What to work on:
Render the lines of the material below as a JSON list of strings, one string per line, starting at the line containing "You are a GUI" and ending at the line containing "The height and". Include both of those lines and leave out any blank lines.

Supplied records:
•••
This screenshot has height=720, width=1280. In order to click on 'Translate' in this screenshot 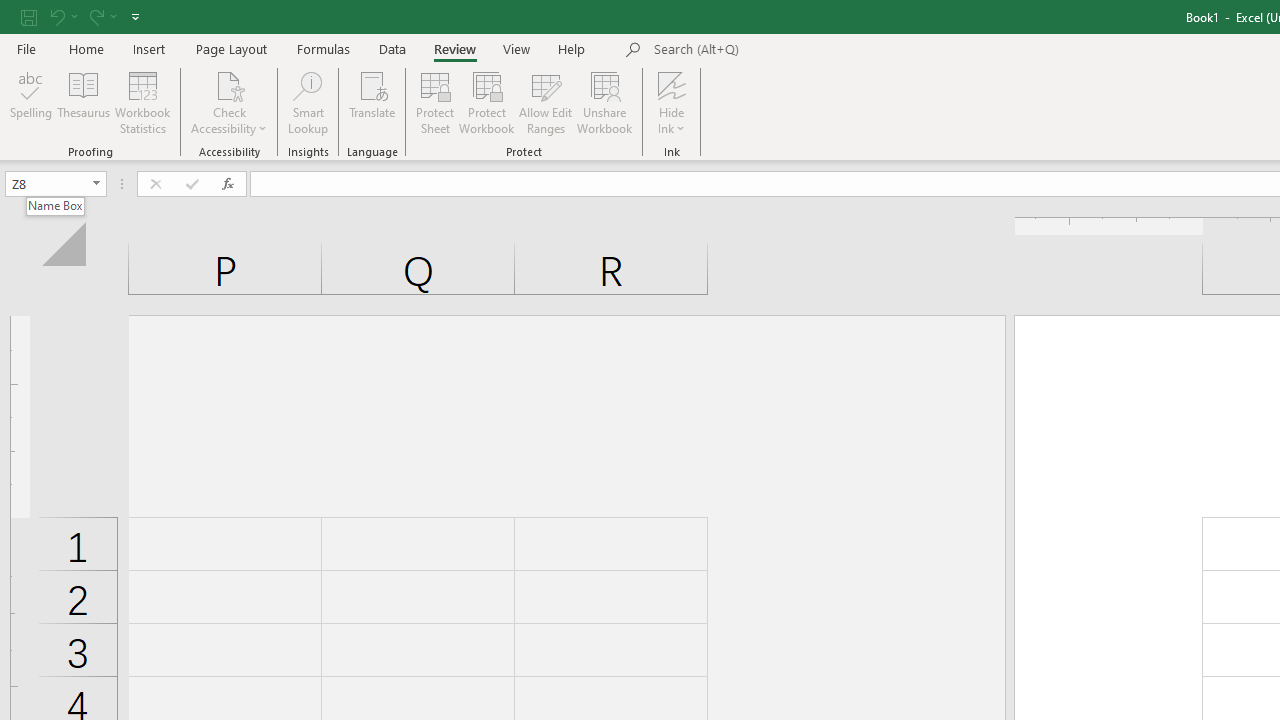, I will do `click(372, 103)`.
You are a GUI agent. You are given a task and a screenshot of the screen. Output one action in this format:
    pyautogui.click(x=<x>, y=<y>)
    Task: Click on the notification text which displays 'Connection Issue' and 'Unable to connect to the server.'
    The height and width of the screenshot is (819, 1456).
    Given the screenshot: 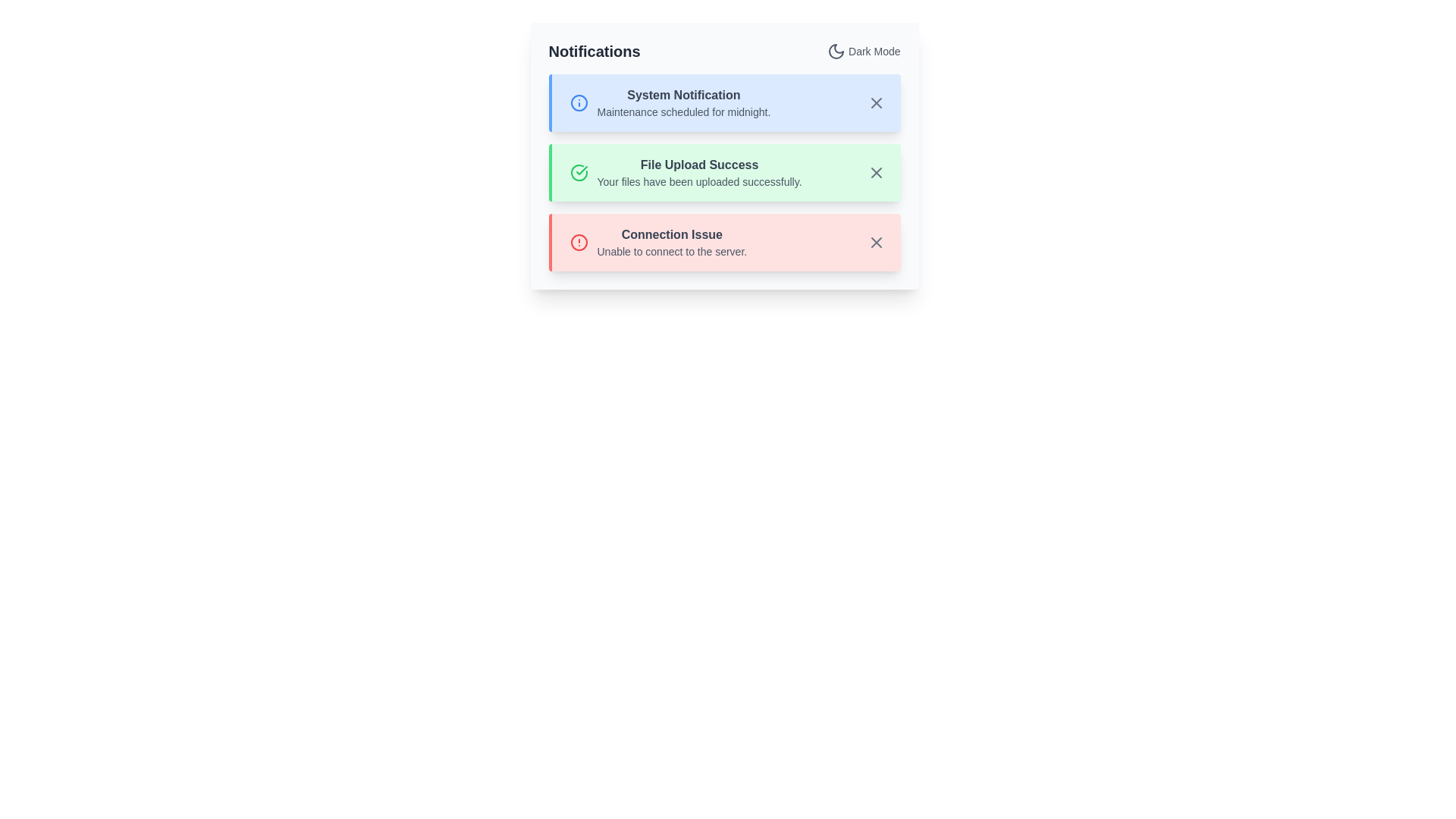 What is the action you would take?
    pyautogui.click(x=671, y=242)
•••
Response below:
[
  "You are a GUI agent. You are given a task and a screenshot of the screen. Output one action in this format:",
  "    pyautogui.click(x=<x>, y=<y>)",
  "    Task: Click on the notification text which displays 'Connection Issue' and 'Unable to connect to the server.'",
  "    The height and width of the screenshot is (819, 1456)."
]